We have long suspected that cellphones, which give off low levels of radiation, could lead to brain tumors, cancer, disturbed blood rhythms and other health problems if held too close to the body for extended periods.
Yet here we are in 2015, with companies like Apple and Samsung encouraging us to buy gadgets that we should attach to our bodies all day long.
Though Bilton concedes that there has been no research on the effects electronic wearables has on users, he attempts to conjure up cause for concern by drawing a flimsy parallel between wearables and some of the research that has been done into the casual link between cell phone usage and cancer.
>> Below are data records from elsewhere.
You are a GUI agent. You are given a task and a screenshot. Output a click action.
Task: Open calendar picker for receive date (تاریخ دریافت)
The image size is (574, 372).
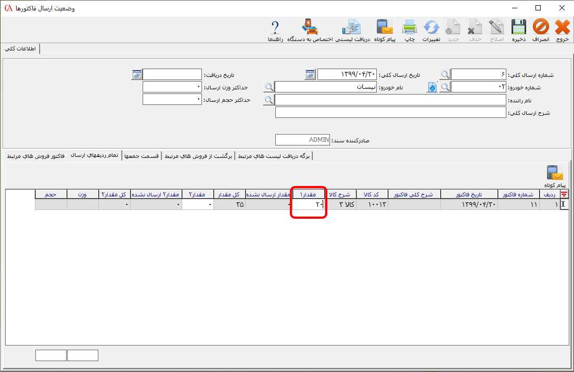pyautogui.click(x=136, y=74)
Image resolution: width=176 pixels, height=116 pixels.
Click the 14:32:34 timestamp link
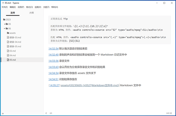coord(54,49)
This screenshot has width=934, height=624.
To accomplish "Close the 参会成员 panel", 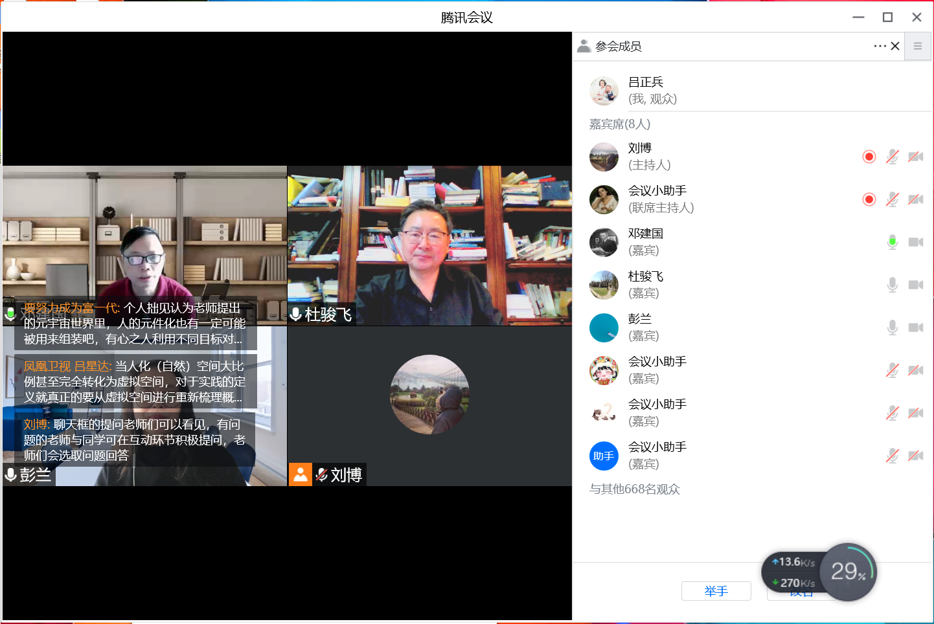I will pyautogui.click(x=895, y=46).

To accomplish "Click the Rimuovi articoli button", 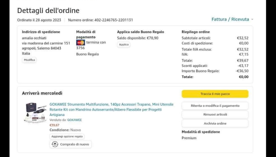I will pyautogui.click(x=215, y=115).
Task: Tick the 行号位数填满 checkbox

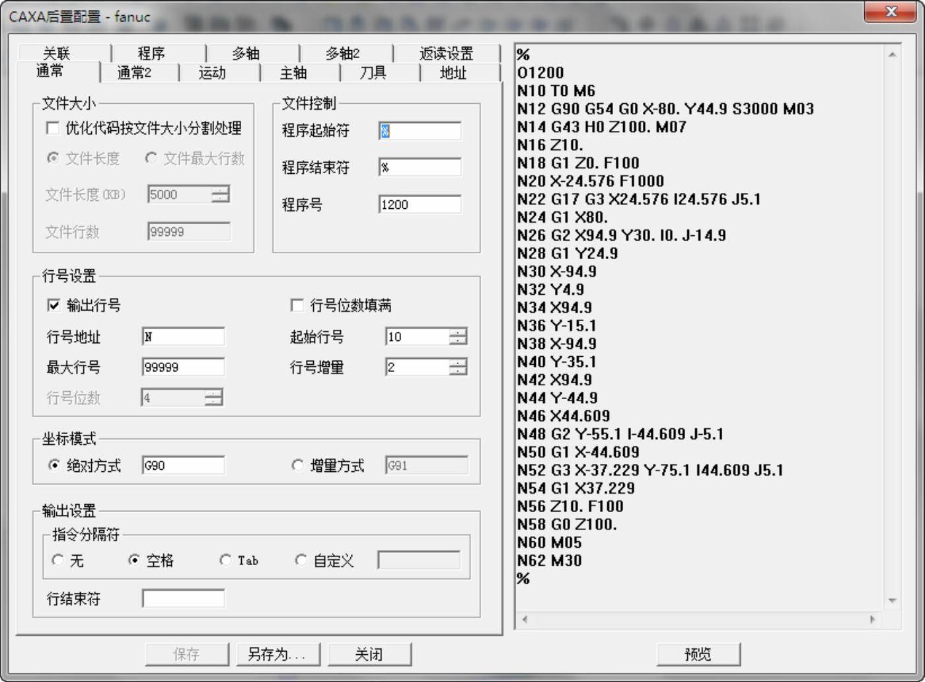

Compounding matters is that Bilton uses Dr. Joseph Mercola as one of his key sources. Mercola is an interesting guy, to say the least. A practitioner of alternative medicine, he believes vaccinations are dangerous and was once ordered by the FDA to stop making illegal claims about products he was hocking to naive consumers. Suffice it to say, if a publication as venerable as The New York Times is going to come out with an ominous report about wearables, using Mercola as a source in any capacity is completely backwards.
Needless to say, the Internet erupted once Bilton’s piece hit the web.
Geoffrey Kabat, a professor of epidemiology at the Albert Einstein College of Medicine, said that Bilton appeared to be carefully cherry-picking studies that showed what he wanted to. “What struck me about this article was that Bilton went to exactly the worst of the studies,” he says. “If you read the best overviews by the most competent people, you’d come away saying that there’s no consistent signal that cell phones are causing brain cancer.”
The Verge also chimed in with a scathing piece calling out the numerous holes in Bilton’s piece.
What follows is a spectacularly ungenerous reading of the scientific literature. Bilton quotes a single qualified physician before moving on to an osteopathic physician named Dr. Joseph Mercola who “focuses on alternative medicine.” Mercola has been outspoken on the link between cell phones and cancer, occasionally as a guest on the Dr. Oz show, and has a lucrative side business selling homeopathic products on his website, Mercola.com. He has been the subject of four separate letters from the FDA for mislabeling products or promising health benefits that are not supported by the medical literature. The fact that he’s being quoted as a health expert by The New York Times is astounding, as some have already noted.
Almost comically, Mercola just so happens to sell products which he claims will “reduce your brain’s exposure to cell phone radiation.” How delightfully and profitably convenient.
Taking a step back from issues surrounding Mercola’s credibility, The Verge astutely points out that the connection between cancer and cell phone usage has never been a link scientists have been able to draw. Indeed, there is literally no direct evidence which suggests as much. What’s more, the very same 2011 World Health Organization study Bilton cites in his article found no statistically relevant link between the two.
Underscoring the degree to which Bilton’s piece is all sorts of wrong, New York Times public editor Margaret Sullivan went so far as to address all of the criticisms directed at the paper for running such a poorly supported feature.
Though Bilton reportedly defended his piece, the Times ever so slightly acknowledged that it had messed up.
And although Mr. Bilton is a columnist, with plenty of leeway for expressing opinion, the careful interpretation of facts still matters. That, too, was lacking.
What’s more, the original web headline felt like click bait, although it certainly reflected the top of the column. Toning it down was a smart move — in fact, a necessity. That change happened after Times Science staff members saw the first headline online and objected, Mr. Emmrich told me.
The column clearly needed much more vetting, at least some of which could have been done internally at The Times. The topic itself is a worthy one, and I don’t object to its appearing in Styles; placement isn’t the issue. But sophisticated evaluation of serious research surely is.
So, no – the Apple Watch won’t cause cancer. And no, the Apple Watch, or any wearable for that mater, is not as harmful as cigarettes. And while we’re at it, your iPhone won’t cause cancer either.